Proteome and functional decline as platelets age in the circulation

Background Platelets circulate in the blood of healthy individuals for approximately 7-10 days regulated by finely balanced processes of production and destruction. As platelets are anucleate we reasoned that their protein composition would change as they age and that this change would be linked to alterations in structure and function. Objective To isolate platelets of different ages from healthy individuals to test the hypothesis that changes in protein content cause alterations in platelet structure and function. Methods Platelets were separated according to thiazole orange fluorescence intensity as a surrogate indicator of mRNA content and so a marker of platelet age and then subjected to proteomics, imaging, and functional assays to produce an in-depth analysis of platelet composition and function.
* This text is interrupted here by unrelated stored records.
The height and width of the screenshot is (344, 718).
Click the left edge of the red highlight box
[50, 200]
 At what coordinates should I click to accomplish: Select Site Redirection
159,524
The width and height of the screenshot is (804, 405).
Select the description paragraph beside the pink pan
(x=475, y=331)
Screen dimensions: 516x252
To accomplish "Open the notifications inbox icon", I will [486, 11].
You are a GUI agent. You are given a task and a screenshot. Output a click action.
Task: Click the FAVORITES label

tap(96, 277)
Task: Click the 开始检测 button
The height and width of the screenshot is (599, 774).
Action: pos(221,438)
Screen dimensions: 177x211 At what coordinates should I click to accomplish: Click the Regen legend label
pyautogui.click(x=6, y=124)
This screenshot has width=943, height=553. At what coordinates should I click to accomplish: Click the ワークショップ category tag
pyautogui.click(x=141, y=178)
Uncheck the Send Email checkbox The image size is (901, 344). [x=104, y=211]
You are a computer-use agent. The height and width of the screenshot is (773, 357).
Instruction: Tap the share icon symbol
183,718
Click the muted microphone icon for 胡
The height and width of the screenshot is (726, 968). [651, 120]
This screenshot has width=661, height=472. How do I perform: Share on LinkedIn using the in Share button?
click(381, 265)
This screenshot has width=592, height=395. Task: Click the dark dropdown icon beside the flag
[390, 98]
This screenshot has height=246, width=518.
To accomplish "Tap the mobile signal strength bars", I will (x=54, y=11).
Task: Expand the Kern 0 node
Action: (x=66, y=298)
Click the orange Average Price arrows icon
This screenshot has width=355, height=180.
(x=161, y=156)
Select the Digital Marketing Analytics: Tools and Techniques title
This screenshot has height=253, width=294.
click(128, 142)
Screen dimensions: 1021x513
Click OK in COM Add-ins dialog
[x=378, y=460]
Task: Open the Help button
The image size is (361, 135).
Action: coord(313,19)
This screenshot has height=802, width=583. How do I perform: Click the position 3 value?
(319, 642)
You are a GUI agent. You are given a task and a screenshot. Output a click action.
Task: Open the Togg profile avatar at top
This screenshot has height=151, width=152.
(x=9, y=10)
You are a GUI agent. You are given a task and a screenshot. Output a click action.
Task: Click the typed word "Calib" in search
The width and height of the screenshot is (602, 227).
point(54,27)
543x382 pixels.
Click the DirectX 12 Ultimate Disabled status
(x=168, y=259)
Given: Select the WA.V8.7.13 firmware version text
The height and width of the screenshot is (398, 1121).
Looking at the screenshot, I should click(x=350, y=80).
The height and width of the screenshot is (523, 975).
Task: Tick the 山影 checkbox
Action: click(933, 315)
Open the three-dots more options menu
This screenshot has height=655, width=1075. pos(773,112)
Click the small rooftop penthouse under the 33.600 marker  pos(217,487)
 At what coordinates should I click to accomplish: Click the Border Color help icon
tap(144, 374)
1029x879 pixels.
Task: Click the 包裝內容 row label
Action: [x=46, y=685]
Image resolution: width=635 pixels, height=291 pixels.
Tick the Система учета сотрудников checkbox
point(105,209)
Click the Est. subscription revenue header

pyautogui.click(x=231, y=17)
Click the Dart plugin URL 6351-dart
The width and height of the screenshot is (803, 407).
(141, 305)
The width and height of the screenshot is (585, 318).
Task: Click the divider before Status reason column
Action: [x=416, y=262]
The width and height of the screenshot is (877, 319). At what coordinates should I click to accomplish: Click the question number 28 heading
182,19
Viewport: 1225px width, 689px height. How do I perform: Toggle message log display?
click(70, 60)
Results Total protein content was 45 +/- 5% lower in old platelets compared to young platelets. Predictive proteomic pathway analysis identified associations with 28 biological processes, notably higher hemostasis in young platelets whilst apoptosis and senescence were higher in old platelets. Further studies confirmed platelet ageing was linked to a decrease in cytoskeletal protein and associated capability to spread and adhere, a reduction in mitochondria number, and lower calcium dynamics and granule secretion. Conclusions Our findings demonstrate changes in protein content are linked to alterations in function as platelets age. This work delineates physical and functional changes in platelets as they age and serves as a base to examine differences associated with altered mean age of platelet populations in conditions such as immune thrombocytopenia and diabetes.

Automated summary

Our study reveals that changes in protein content are associated with alterations in platelet structure and function as they age. Analysis suggests higher hemostasis in young platelets and increased apoptosis and senescence in old platelets. In-depth investigation shows reduced cytoskeletal protein, fewer mitochondria, and decreased calcium dynamics and granule secretion in aged platelets.